- [WORK ORDER] Hand back all records exactly, pictures omitted.

Stored items
--- START ---

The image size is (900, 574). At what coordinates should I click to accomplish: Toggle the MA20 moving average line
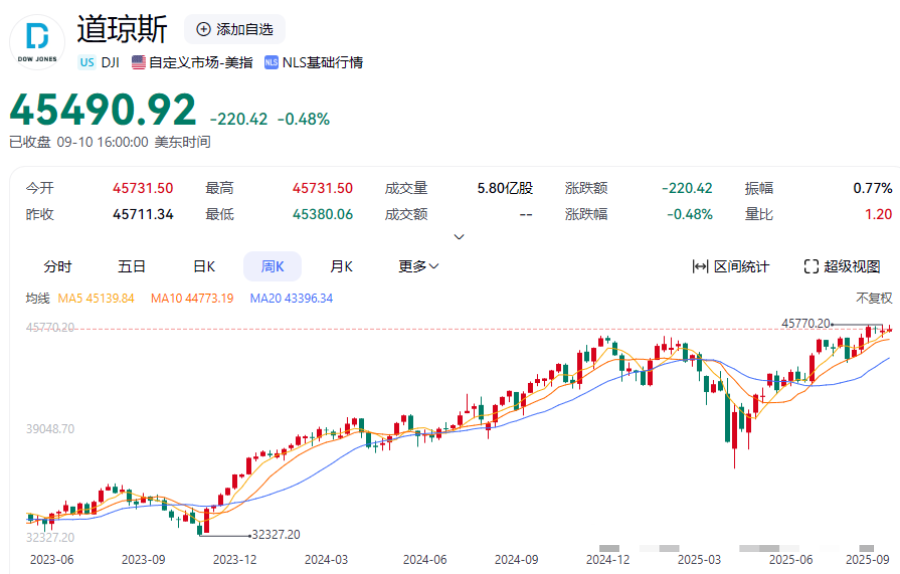coord(291,298)
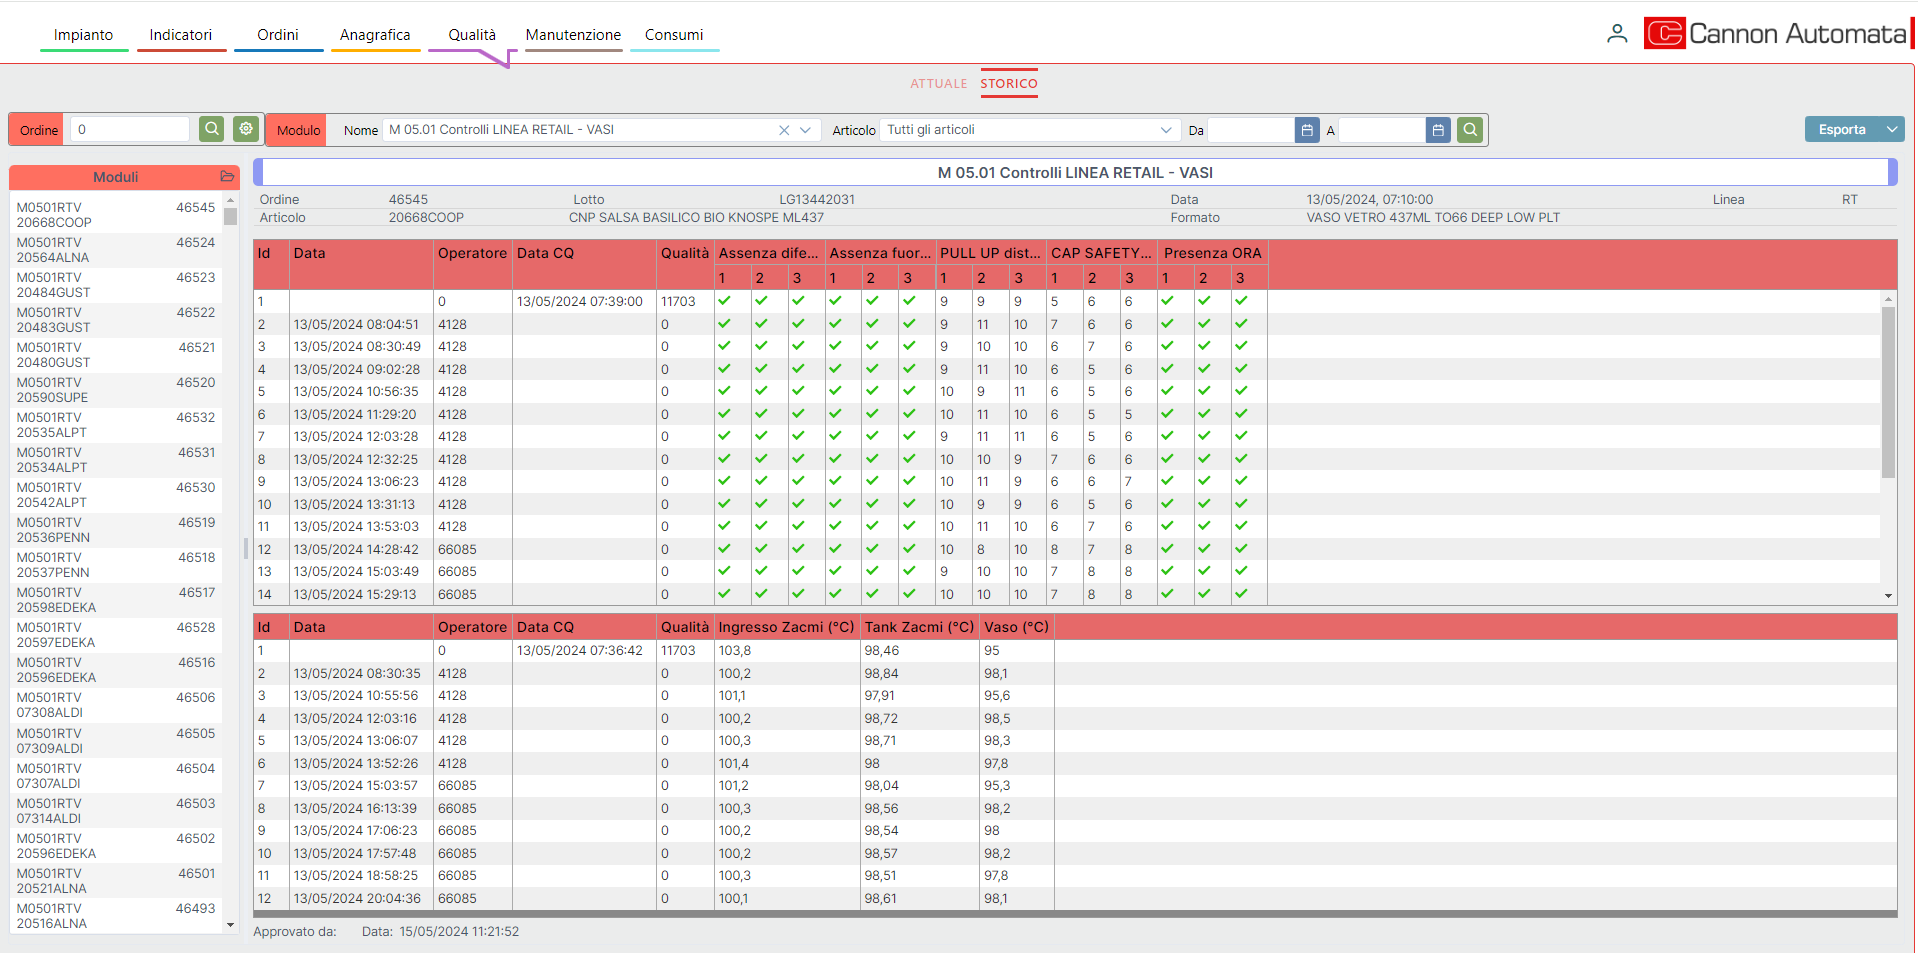Run the module filter search
1918x953 pixels.
click(x=1469, y=130)
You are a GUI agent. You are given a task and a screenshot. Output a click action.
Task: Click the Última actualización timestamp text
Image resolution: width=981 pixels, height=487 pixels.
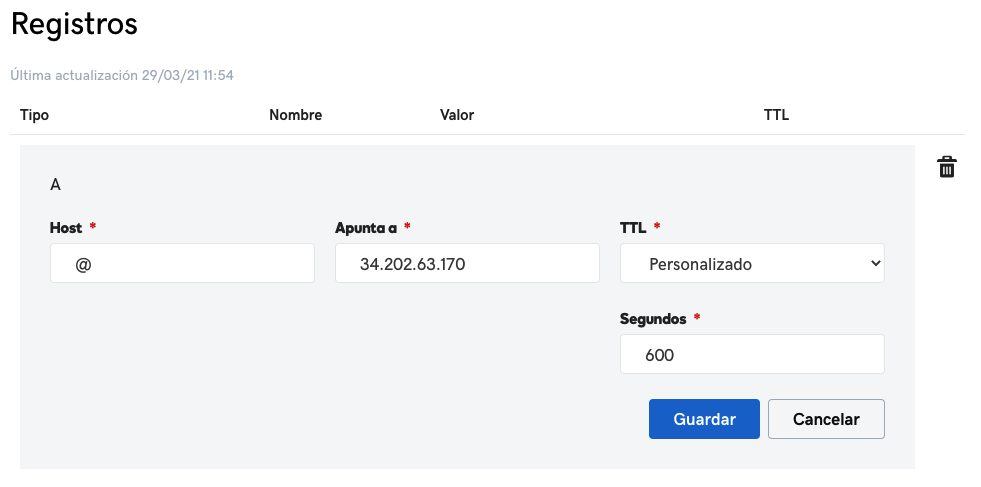122,75
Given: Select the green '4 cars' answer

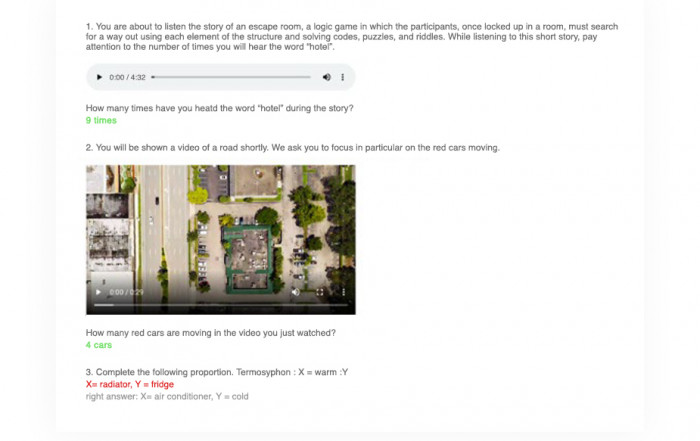Looking at the screenshot, I should [x=99, y=345].
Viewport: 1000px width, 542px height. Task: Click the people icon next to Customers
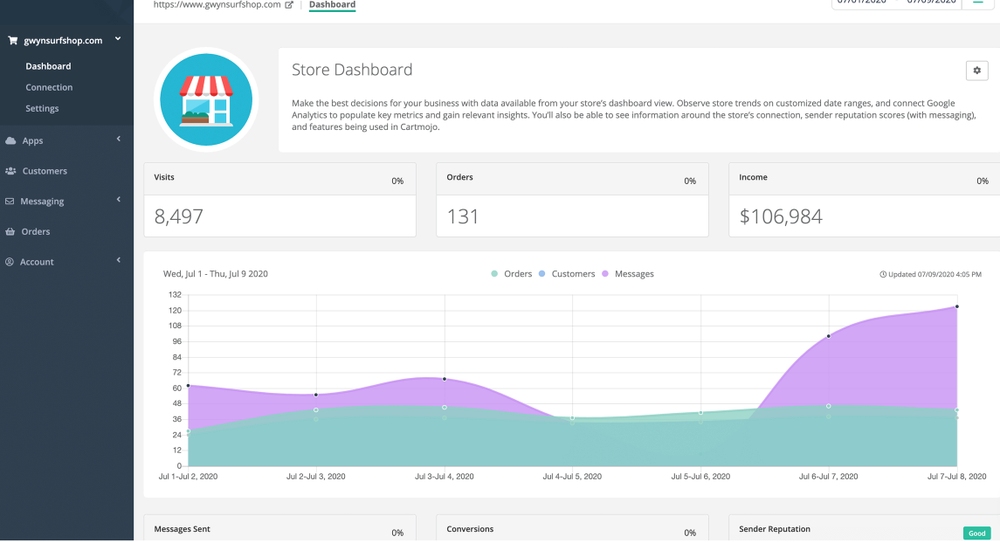[x=11, y=171]
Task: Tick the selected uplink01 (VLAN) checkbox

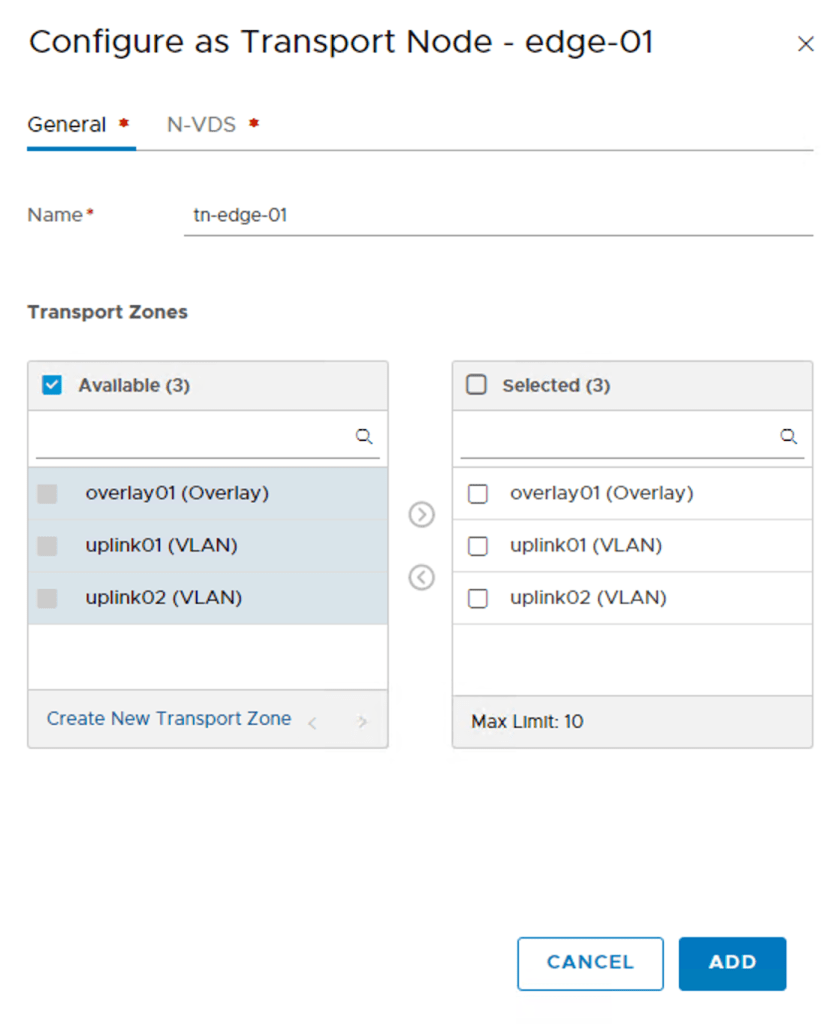Action: (x=478, y=546)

--- END ---

- [ANSWER AREA]
The image size is (900, 574). At what coordinates should I click to accomplish: Toggle the MA20 moving average line
coord(291,298)
Run the module filter search
1918x953 pixels.
click(x=1469, y=130)
You are a GUI agent. You are given a task and a screenshot. Output a click action.
Task: Click the Última actualización timestamp text
Image resolution: width=981 pixels, height=487 pixels.
122,75
Given: Select the green '4 cars' answer

Looking at the screenshot, I should [x=99, y=345].
Viewport: 1000px width, 542px height. Task: Click the people icon next to Customers
[x=11, y=171]
Task: Tick the selected uplink01 (VLAN) checkbox

Action: (x=478, y=546)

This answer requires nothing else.